**Extract provided:**
══════════
I believe it's time we reconsider
the role billionaires play in our economy and our society.
In fact, I say it's time we outlaw
billionaires by placing a 100% tax on any wealth over $999,999,999.
Trust me, we'll all be much better off
in a nation free of billionaires.
Look around, the whole planet is in
crisis. Europe is on the brink of collapse, the United States economy is
sputtering out, freak climate-change induced weather is becoming more and more
common, our streets are becoming the breeding grounds for social instability,
and all the while there is a small cadre of very, very wealthy individuals --
billionaires -- who are sucking up more and more of the wealth that used to
belong to working people.
Just consider these numbers: Post
World War II, all income levels in America grew together, and the lowest income
level -- the 20% poorest Americans -- actually grew at a faster rate that the
top 20% wealthiest Americans.
During this time, billionaires were
few and far between in America as wealth was more evenly distributed.
But since Reagan , and since a new
mentality was instilled in our culture that greed is good, and that the
super-rich shouldn't be questioned or asked to sacrifice anymore for their
nation, then income for the top has increased rapidly -- while actually falling
for the bottom.
Since 1980, the top 1% has sucked up
80% of all the new wealth created. And, in 2010, the richest one percent of
Americans received 93% of all of the new income earned that year.
And now there are over 400
billionaires in America.
In fact, today, the richest 400
Americans -- all of whom are billionaires -- own more wealth than the bottom
150 million Americans COMBINED. The richest six members of the Sam Walton
family -- heirs to the Wal-Mart fortune and, again, all billionaires -- own
more wealth than the bottom 30 percent of Americans COMBINED.
According to a recent study from the
Federal Reserve, median net worth for middle class families dropped by nearly
40 percent from 2007-2010.
══════════
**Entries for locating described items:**
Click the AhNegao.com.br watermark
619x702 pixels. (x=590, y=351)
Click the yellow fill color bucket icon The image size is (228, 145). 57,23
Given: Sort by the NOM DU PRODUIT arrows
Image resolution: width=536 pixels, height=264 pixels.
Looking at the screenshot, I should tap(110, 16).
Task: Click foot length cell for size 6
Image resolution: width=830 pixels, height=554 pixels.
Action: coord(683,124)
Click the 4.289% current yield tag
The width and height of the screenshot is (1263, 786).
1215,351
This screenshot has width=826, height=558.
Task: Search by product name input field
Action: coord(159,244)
══════════
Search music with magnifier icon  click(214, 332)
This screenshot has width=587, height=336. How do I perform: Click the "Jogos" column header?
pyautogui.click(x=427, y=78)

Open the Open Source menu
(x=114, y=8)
══════════
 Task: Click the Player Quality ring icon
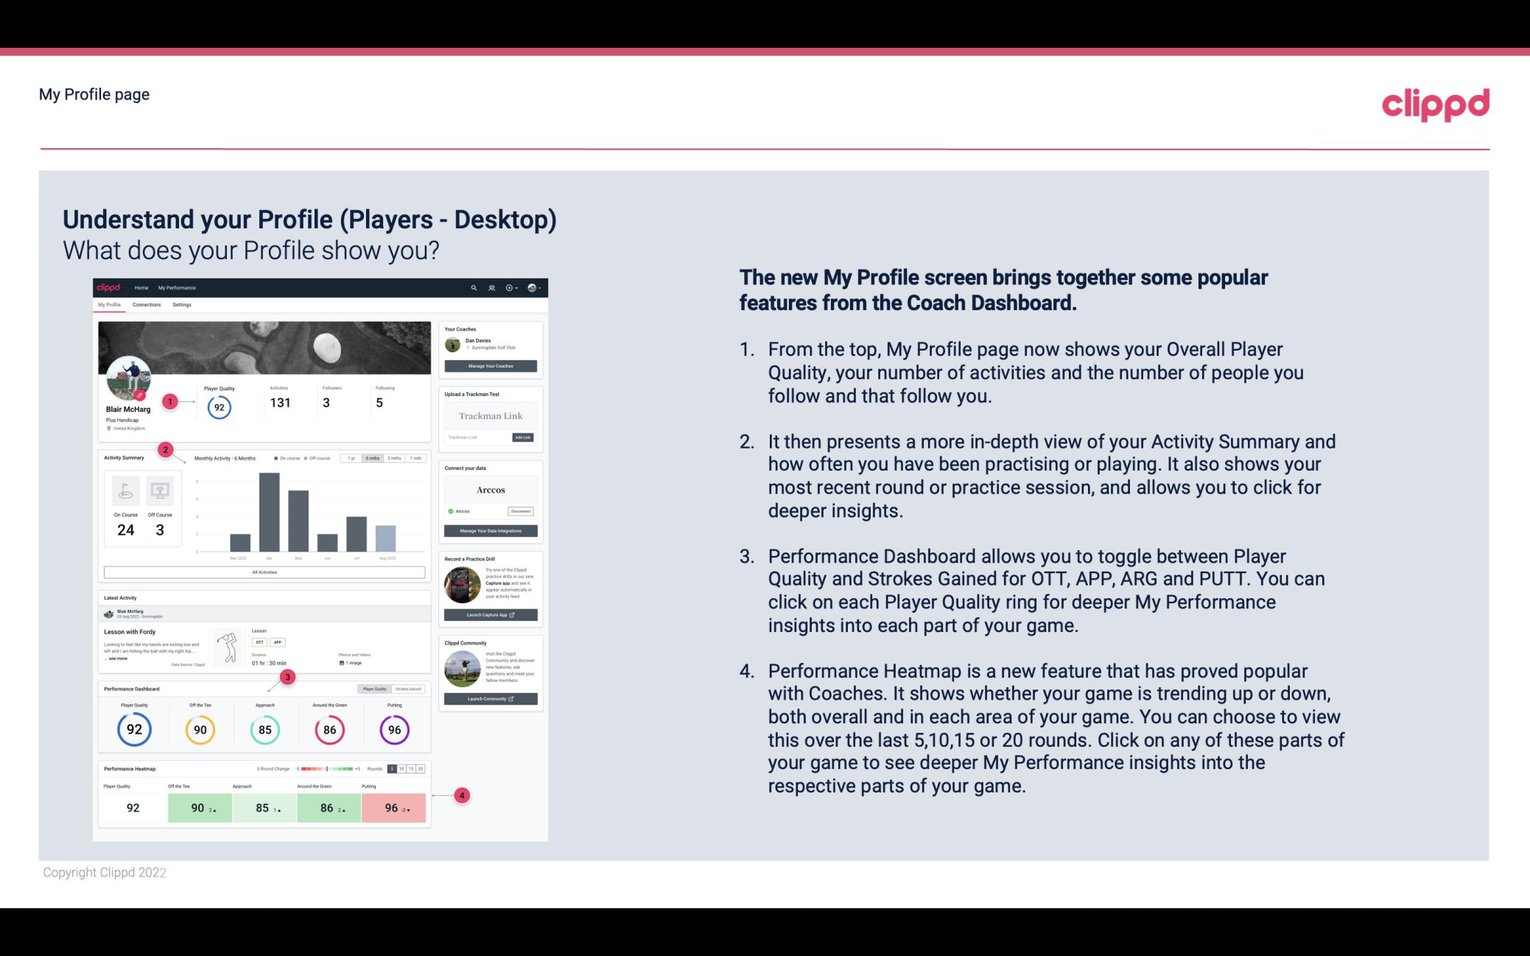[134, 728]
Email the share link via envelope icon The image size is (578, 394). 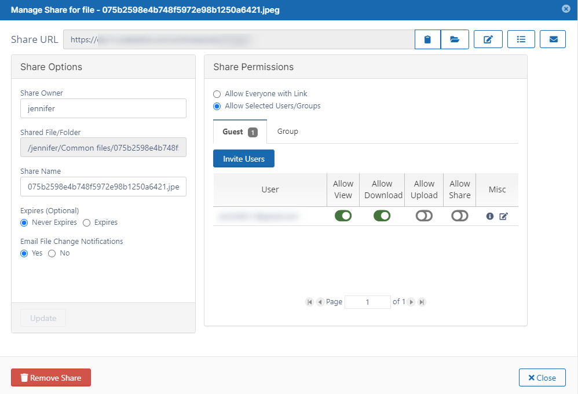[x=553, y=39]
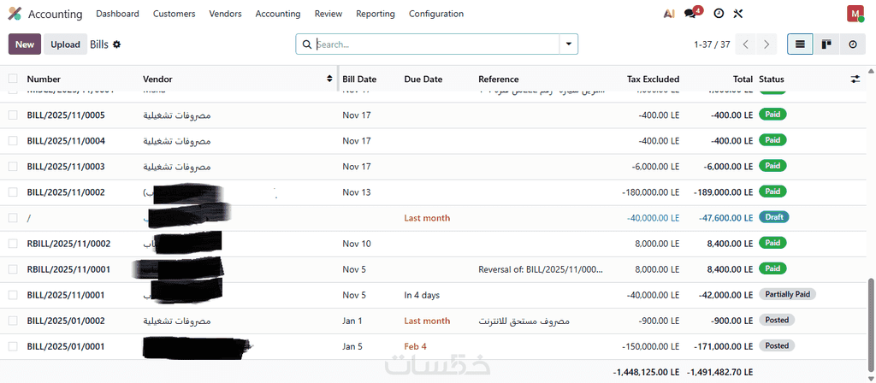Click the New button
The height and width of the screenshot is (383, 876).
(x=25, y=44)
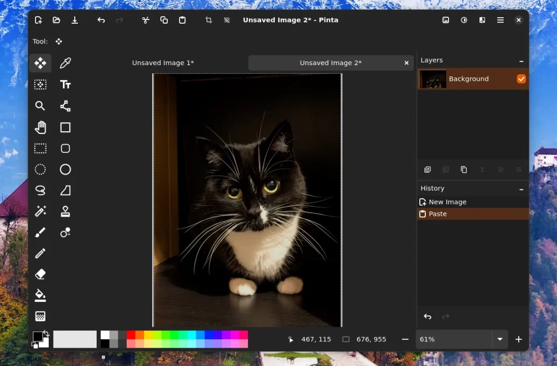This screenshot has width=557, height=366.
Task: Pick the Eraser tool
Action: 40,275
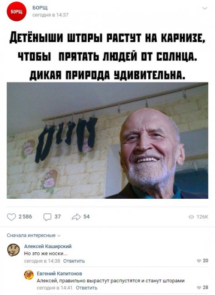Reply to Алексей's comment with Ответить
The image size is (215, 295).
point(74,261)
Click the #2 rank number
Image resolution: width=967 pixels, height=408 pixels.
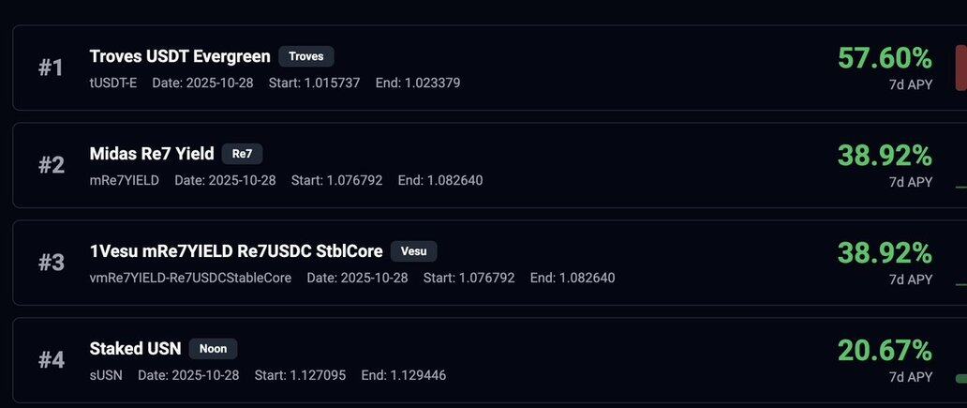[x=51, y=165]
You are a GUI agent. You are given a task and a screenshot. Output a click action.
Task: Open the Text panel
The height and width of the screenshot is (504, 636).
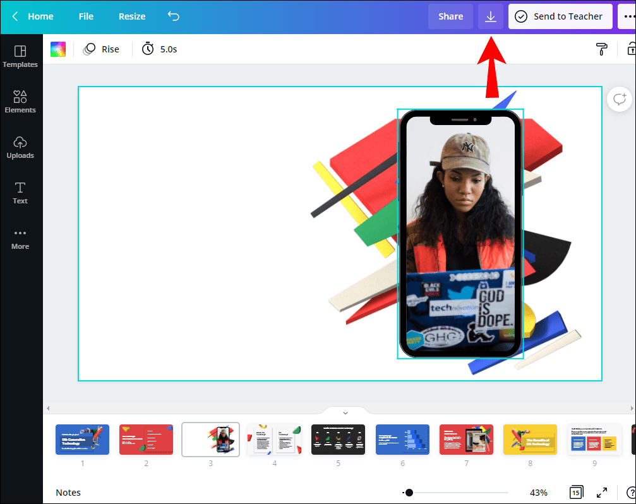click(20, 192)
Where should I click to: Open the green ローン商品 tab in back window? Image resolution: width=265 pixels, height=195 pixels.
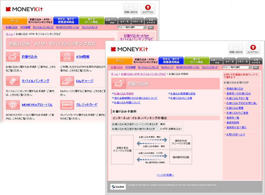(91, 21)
══════════
Please continue the essay on outlawing billionaires from the point where it stops.

**Written response:**
That's the equivalent of wiping out
18 years of savings for the average middle class family.
And that money went to the richest
400 Americans -- all billionaires -- who collectively own $1.3 trillion worth
of wealth.
The issue is not punishing the
wealthy. The issue is acknowledging that billionaires have sucked up so much
wealth out of our economy that the rest of us are drowning.
What's worse is the rest of us are
working harder than ever. Productivity has steadily increased post-World War 2,
and it used to be that income gains increased right alongside it.
But around the time of Reagan, productivity
and wages began to diverge.
While productivity increased, wages
stagnated. That's because all the extra profits made by increased productivity
weren't given back to the workers, but instead pocketed by CEOs and executives.
In other words, we're all working
harder, but unfortunately by no will of our own have been forced to give up
these fruits of our labor to the elites -- to the billionaires whose wealth has
exploded and continues to increase year after year.
And what have we working people been
given out of this deal with the billionaires?
We've been given political
corruption as billionaires like Sheldon Adelson and the Koch Brothers can now
buy politicians and legislation to benefit their own selfish interests like tax
cuts for wealthy people, deregulation for polluting oil corporations, and free
trade for job outsourcers.
We've been given gigantic
transnational corporations -- steered by billionaires -- that can crush the
competition of small business and kill the American entrepreneurial spirit.
According to a newly released study
by the New American Foundation, the number of entrepreneurs per capita in
America has dropped by 53% since 1977.
And since 1991, the number of
Americans who are self-employed has dropped by more than 20%.
Americans who use to be able to
start their own businesses are increasingly being forced to join the ranks of
the working poor -- crowded out of the market by the billionaires' corporate
domination.
We've been given financial
instability as billionaires, having more money than they can spend in a dozen
lifetimes, go to Wall Street to gamble.
As author Larry Beinhardt has
discovered, whenever tax rates drop below 50% -- and the super-rich have a lot
of hot money to play with -- there are always subsequent economic crashes: It
happened in the 1920s, it happened in the 1980s with the Savings and Loan
crisis, and it happened just a few years ago with the housing bubble bursting.
Not only that, the billionaires have
even denied us -- and themselves -- happiness.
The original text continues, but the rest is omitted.